Modelde gösterildiği gibi Mindy’nin evrimi, insanlarda ikinci bir göz kapağının gelişimini içerebilir. Baş ağrılarına, göz yorgunluğuna ve körlüğe neden olan bilgisayar ekranları üzerinde yapılan araştırmalar iyi bilinen bir gerçek olsa da vücudumuz, gözlerimizin maruz kaldığı ışık miktarını sınırlayacak şekilde evrimleşebilir.
Mindy’nin teknolojik cihazlardan gelen aşırı ışığa maruz kalmaya karşı koruma sağlayan başka bir iç göz kapağından gelen yan göz kırpması, muhtemelen fütürist, teknolojik insanımızın son evrimsel değişimi olabilir.
3000 yılında insanlarda ikinci bir göz kapağı seti
Muhtemelen akıllı telefon ve bilgisayar kullanımıyla ilgili olarak, en azından popüler hale geldiği şekliyle, insan vücudunu etkileyen hukuki sorumluluk ve iş yüklerinin geleceğini düşünmek üzere düzenlenen Mindy Modeli, önemli bir konuyu ihmal etmiş gibi görünüyor.
İnsan vücudu aynı şekilde gelişmez. İnsanoğlunun gelecekte radyasyon ve aşırı ışıkla mücadele etmek için vücudun ikinci bir göz kapağı geliştirmesi durumunda, herkesin bu ikinci göz kapağına sahip olamama ihtimali var. Ancak ikinci bir göz kapağıyla başka bir görme biçimi gelişebilir. Bedenin görme arayışındaki görünümüyle ilişkili olarak insan imgesini algılama biçimimiz de değişebilir.

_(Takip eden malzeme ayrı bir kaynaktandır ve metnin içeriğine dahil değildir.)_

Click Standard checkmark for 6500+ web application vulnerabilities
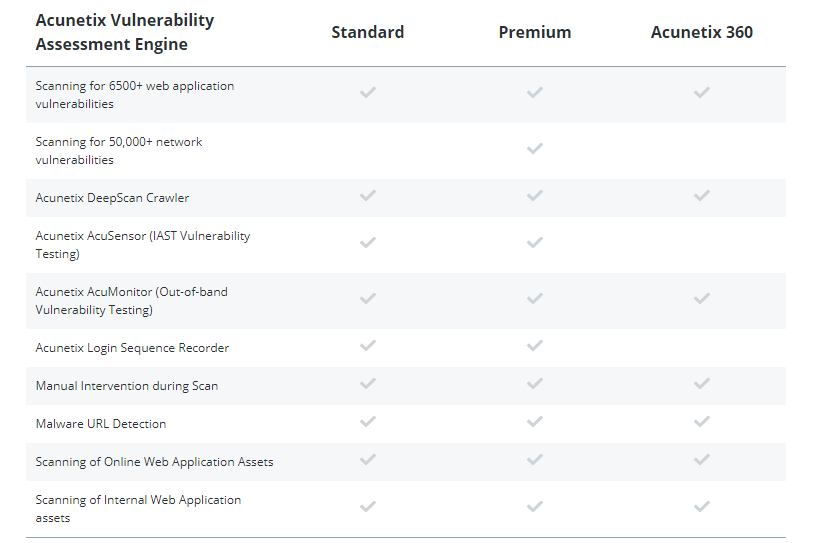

Geçmişte, insanların gelecekte neye benzeyeceğine dair öngörüler, bugün bize tanıdık gelmeyen, daha koyu veya karışık bir ırksal tekdüzeliği öne sürüyordu. Irkçı bakış açısına göre, gözle görülür şekilde “karma ırk” olan kişi genellikle bir azınlık olarak tanımlanır.
Distopik bir gelecek
Buradaki amaç, insanların 3000 yılında nasıl görüneceğine dair eski varsayımların ötesine geçmekti. İnsanlığın geleceğinin daha az mavi gözle “daha karanlık” olacağı varsayılıyor. Bu tür öngörülerin olasılık dışı veya istenmeyen olduğu söylenemez. Tam tersine, kartlarda yeni bir insanlık vizyonu görmek heyecan verici olabilir.
“Mindy” çalışması akıllı telefon kullanımına ve distopik bir gelecekte bedenlerimizin buna göre nasıl evrimleşebileceğine veya evrimleşebileceğine odaklanırken, ikinci göz kapağına sahip olanlar aşağı veya üstün kabul edilebilir. Ve kesinlikle herkes bu fazladan göz kapağıyla aynı anda doğmayacağından, ırklararası evlilik olasılıkları yeni hayal edilebilir.
Bu, bunun arzu edilen bir gelecek olduğu ya da aslında dünyada çok sayıda ırkın olduğu anlamına gelmiyor. Gerçekte evrimin neler getirebileceğini hiçbir zaman tahmin edemeyiz. Ancak insanlara yardımcı olacak fütüristik bir vizyon adına büyük acılar ya da adaletsizlikler yaşanabilir. İleride akıllı telefonların hukuki sorumluluğundan ya da sağlık giderlerinin faturalanmasından etkilenecek olanların fazla endişelenmeyeceğine şüphe yok.